━━━━━ Supplied information ━━━━━

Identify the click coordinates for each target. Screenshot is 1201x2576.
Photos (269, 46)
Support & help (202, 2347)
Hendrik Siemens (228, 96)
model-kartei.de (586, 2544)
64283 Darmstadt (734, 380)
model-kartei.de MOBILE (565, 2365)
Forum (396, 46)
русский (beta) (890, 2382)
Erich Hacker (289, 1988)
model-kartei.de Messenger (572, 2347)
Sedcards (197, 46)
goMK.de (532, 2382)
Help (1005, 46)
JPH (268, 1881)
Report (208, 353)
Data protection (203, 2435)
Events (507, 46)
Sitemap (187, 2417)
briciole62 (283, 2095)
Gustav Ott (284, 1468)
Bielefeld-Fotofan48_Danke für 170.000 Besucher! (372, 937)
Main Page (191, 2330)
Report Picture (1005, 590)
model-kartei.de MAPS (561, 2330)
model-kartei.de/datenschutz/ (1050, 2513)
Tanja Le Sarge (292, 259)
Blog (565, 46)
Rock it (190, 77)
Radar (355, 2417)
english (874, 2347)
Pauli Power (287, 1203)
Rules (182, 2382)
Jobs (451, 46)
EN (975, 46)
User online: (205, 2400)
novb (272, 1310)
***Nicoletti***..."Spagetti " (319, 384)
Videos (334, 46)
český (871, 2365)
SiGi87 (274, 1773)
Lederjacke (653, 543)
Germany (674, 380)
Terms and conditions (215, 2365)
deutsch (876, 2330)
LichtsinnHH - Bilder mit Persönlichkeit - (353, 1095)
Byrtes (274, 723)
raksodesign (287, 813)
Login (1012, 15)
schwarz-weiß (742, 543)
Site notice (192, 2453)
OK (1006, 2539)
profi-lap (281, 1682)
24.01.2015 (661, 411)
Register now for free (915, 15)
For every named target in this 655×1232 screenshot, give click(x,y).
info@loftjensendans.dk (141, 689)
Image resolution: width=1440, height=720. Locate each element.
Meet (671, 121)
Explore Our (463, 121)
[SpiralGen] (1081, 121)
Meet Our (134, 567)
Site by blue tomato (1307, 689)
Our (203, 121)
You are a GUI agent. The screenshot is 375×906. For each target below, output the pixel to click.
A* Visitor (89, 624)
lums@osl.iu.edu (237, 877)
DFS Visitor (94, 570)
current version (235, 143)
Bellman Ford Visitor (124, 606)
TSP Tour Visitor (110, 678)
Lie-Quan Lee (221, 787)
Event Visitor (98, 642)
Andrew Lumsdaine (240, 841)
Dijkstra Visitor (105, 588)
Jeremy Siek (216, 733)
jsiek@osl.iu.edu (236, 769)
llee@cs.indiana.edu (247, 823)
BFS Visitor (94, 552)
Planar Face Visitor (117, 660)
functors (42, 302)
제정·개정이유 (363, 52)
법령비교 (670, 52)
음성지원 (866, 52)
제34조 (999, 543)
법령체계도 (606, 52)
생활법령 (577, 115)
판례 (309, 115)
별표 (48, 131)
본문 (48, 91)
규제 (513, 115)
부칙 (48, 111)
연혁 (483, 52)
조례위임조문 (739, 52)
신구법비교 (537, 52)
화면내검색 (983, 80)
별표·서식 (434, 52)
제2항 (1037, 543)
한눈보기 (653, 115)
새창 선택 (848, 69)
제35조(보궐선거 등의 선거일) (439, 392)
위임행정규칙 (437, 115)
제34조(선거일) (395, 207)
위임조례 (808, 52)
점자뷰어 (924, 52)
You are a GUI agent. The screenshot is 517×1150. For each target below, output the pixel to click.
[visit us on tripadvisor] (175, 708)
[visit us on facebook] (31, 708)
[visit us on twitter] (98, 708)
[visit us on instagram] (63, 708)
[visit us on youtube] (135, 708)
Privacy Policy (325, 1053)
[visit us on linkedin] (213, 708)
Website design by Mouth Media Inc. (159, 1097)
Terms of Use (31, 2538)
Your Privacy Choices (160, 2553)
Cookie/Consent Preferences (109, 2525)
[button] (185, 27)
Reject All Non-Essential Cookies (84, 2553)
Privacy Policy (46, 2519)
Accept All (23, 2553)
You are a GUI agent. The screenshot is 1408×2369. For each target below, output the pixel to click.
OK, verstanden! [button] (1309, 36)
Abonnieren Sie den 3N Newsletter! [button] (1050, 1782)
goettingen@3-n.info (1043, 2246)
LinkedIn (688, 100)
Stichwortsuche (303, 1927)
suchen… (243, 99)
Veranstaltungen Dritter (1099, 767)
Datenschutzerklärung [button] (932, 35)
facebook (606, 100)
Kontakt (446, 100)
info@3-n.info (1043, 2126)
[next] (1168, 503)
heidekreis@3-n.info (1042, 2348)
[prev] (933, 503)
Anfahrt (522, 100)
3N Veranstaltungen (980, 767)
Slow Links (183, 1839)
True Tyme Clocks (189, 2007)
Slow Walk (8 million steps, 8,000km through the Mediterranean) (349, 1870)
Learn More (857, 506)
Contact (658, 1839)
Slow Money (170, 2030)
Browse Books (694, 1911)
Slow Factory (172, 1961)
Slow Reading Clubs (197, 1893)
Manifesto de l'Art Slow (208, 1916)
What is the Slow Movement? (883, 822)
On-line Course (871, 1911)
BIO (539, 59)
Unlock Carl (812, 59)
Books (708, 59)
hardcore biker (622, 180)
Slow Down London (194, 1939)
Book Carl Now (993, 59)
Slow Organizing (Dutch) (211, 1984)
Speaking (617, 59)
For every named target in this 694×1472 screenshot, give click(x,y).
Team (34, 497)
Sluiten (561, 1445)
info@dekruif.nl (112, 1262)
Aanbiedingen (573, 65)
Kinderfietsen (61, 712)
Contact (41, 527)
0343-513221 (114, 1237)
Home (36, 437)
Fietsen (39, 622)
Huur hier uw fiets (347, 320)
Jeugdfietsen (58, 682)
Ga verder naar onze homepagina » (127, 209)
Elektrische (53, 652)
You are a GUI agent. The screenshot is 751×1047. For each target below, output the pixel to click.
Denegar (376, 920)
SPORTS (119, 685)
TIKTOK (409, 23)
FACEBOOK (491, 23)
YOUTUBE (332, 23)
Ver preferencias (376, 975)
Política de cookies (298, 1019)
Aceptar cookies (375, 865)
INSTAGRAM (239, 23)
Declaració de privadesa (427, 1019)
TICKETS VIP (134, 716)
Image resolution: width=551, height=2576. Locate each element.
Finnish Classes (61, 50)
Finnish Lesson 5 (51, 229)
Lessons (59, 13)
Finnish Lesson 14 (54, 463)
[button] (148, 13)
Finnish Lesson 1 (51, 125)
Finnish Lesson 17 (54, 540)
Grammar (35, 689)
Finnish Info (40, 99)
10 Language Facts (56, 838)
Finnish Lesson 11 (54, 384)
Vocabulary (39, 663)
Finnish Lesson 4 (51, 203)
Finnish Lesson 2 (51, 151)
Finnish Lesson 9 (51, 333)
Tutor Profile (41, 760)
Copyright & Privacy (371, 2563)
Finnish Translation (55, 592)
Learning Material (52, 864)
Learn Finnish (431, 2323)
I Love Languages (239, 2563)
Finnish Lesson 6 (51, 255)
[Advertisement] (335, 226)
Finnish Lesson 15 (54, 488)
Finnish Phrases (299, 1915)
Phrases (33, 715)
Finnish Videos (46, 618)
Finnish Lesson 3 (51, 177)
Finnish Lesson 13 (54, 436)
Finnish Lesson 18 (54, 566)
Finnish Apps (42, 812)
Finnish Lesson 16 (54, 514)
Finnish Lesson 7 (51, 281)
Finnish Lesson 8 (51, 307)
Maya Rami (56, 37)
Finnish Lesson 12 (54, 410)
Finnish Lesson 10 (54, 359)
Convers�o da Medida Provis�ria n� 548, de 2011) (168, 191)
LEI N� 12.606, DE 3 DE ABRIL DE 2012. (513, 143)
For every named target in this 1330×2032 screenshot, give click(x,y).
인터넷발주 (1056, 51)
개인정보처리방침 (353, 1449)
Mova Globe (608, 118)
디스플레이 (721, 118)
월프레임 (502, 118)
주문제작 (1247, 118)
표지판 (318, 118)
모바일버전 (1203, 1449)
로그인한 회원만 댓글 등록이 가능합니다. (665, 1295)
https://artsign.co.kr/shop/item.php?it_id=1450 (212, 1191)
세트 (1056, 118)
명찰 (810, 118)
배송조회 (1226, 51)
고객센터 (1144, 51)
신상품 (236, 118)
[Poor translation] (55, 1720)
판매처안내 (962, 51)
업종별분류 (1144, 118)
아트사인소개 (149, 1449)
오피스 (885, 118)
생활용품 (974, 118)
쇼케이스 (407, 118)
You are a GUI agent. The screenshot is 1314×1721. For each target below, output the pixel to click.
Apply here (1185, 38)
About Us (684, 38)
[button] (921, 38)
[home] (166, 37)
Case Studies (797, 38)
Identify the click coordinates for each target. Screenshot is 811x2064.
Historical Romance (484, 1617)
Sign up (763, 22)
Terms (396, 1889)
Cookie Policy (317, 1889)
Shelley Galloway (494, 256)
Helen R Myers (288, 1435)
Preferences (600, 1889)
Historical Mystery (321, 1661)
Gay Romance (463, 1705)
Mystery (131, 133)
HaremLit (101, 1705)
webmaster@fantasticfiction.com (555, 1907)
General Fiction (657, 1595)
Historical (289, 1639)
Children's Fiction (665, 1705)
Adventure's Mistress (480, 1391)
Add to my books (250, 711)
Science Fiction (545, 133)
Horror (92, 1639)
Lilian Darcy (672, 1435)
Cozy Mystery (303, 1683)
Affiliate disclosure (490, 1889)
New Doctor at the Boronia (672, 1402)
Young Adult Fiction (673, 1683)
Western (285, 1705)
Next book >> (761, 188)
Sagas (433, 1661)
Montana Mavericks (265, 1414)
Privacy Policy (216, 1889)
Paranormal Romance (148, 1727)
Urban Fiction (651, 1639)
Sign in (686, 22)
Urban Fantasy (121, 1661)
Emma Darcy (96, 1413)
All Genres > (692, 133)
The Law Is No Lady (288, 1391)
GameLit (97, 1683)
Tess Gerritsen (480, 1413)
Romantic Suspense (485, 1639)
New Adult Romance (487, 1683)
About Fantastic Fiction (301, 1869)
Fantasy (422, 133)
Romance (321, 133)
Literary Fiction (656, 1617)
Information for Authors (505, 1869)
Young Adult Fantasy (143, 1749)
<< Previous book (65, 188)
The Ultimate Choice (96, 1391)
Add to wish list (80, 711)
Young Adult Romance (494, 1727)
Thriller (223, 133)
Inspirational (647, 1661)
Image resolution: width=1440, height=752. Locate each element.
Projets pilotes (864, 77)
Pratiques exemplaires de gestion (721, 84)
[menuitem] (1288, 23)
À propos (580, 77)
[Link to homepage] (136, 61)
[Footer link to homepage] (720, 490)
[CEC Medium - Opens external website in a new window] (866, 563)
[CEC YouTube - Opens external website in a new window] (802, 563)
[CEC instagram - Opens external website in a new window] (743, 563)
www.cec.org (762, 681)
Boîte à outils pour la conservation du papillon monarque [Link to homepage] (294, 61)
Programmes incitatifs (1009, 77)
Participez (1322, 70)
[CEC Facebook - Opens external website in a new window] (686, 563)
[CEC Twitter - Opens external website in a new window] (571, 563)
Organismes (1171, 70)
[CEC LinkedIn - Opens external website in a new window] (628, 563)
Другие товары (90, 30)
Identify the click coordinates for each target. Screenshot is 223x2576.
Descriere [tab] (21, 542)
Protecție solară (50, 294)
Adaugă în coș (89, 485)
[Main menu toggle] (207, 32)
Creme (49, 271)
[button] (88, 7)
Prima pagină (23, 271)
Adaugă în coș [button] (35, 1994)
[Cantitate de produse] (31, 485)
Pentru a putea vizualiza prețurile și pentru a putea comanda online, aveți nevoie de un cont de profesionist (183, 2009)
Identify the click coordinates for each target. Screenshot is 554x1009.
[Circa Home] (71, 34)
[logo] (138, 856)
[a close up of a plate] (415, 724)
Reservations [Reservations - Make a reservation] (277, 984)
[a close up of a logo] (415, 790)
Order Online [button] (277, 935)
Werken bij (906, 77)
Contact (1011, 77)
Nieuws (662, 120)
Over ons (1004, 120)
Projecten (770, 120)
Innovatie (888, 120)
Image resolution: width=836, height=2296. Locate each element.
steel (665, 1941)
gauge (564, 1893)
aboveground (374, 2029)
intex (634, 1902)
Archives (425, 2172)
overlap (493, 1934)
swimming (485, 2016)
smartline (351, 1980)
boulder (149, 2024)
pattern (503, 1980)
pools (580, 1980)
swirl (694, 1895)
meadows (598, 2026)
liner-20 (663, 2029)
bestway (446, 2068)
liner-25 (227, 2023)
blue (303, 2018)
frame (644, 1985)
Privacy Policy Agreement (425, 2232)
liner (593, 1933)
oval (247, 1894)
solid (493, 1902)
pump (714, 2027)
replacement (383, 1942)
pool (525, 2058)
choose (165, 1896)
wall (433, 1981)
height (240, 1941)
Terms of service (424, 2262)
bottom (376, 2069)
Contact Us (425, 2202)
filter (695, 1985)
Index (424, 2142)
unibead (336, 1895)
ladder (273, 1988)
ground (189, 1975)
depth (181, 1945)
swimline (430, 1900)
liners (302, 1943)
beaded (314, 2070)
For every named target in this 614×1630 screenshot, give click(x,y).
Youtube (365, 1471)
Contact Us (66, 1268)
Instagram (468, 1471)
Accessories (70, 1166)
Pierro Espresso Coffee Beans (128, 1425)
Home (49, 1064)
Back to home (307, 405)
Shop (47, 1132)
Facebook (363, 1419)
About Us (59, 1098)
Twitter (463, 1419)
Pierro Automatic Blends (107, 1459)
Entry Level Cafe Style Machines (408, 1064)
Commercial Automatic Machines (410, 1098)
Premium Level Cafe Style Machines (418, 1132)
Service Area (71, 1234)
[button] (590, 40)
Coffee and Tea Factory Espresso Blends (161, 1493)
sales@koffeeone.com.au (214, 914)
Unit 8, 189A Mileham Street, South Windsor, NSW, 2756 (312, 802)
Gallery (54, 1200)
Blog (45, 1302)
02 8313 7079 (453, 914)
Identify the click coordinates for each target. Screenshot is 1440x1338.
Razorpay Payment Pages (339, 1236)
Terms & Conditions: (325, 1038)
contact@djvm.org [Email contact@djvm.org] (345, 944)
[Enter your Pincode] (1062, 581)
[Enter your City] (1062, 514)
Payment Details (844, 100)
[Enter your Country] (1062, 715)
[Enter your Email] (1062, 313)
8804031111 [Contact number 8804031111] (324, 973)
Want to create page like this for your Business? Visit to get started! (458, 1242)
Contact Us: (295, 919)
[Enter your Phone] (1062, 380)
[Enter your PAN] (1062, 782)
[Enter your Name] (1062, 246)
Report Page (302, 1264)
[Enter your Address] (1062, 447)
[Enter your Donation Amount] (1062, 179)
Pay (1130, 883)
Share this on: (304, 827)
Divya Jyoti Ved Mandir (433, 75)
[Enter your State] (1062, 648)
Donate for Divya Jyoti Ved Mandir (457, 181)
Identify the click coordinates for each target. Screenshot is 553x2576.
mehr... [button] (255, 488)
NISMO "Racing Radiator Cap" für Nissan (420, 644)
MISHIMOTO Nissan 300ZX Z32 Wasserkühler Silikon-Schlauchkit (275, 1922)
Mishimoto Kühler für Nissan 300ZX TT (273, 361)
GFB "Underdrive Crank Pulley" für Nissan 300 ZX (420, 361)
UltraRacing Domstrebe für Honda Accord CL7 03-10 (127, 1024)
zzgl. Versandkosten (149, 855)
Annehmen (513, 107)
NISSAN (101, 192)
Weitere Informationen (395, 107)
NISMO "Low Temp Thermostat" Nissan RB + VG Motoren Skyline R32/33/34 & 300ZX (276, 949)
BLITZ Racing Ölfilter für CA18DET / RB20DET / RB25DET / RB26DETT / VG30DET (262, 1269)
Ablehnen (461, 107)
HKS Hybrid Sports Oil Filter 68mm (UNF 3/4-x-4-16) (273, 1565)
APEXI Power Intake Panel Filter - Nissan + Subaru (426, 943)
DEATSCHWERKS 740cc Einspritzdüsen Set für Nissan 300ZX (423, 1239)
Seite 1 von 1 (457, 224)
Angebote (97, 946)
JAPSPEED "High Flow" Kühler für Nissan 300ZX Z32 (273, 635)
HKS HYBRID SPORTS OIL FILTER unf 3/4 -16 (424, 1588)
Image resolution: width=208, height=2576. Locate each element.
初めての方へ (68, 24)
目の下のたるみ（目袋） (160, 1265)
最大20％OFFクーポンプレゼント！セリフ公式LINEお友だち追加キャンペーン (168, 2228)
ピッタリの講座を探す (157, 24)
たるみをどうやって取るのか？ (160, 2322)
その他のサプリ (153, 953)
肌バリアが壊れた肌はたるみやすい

━━━━━

What needs to be done:
Rewrite every line above, from the line containing "Gustav Ott (284, 1468)" down to the line containing "Our (203, 121)", and shift each coordinate by adding 23 to both numbers. Leave all other text in those lines unchanged.

Answer to this task:
Gustav Ott (307, 1491)
Bielefeld-Fotofan48_Danke für 170.000 Besucher! (395, 960)
Main Page (214, 2353)
Report Picture (1028, 613)
model-kartei.de MAPS (584, 2353)
model-kartei.de/datenschutz/ (1073, 2536)
Tanja Le Sarge (315, 282)
Blog (588, 69)
Rock it (213, 100)
Radar (378, 2440)
english (897, 2370)
Pauli Power (310, 1226)
Rules (205, 2405)
Jobs (474, 69)
EN (998, 69)
User online: (228, 2423)
novb (295, 1333)
***Nicoletti***..."Spagetti " (342, 407)
Videos (357, 69)
český (894, 2388)
SiGi87 (297, 1796)
Lederjacke (676, 566)
Germany (697, 403)
Terms and conditions (238, 2388)
deutsch (899, 2353)
LichtsinnHH - Bilder mit Persönlichkeit - (376, 1118)
Byrtes (297, 746)
raksodesign (310, 836)
Login (1035, 38)
schwarz-weiß (765, 566)
Site notice (215, 2476)
OK (1029, 2562)
profi-lap (304, 1705)
24.01.2015 (684, 434)
Register now for free (938, 38)
For every named target in this 655×1232 screenshot, give click(x,y).
info@loftjensendans.dk (164, 712)
Image resolution: width=1440, height=720. Locate each element.
Meet (694, 144)
Explore Our (486, 144)
[SpiralGen] (1104, 144)
Meet Our (157, 590)
Site by blue tomato (1330, 712)
Our (226, 144)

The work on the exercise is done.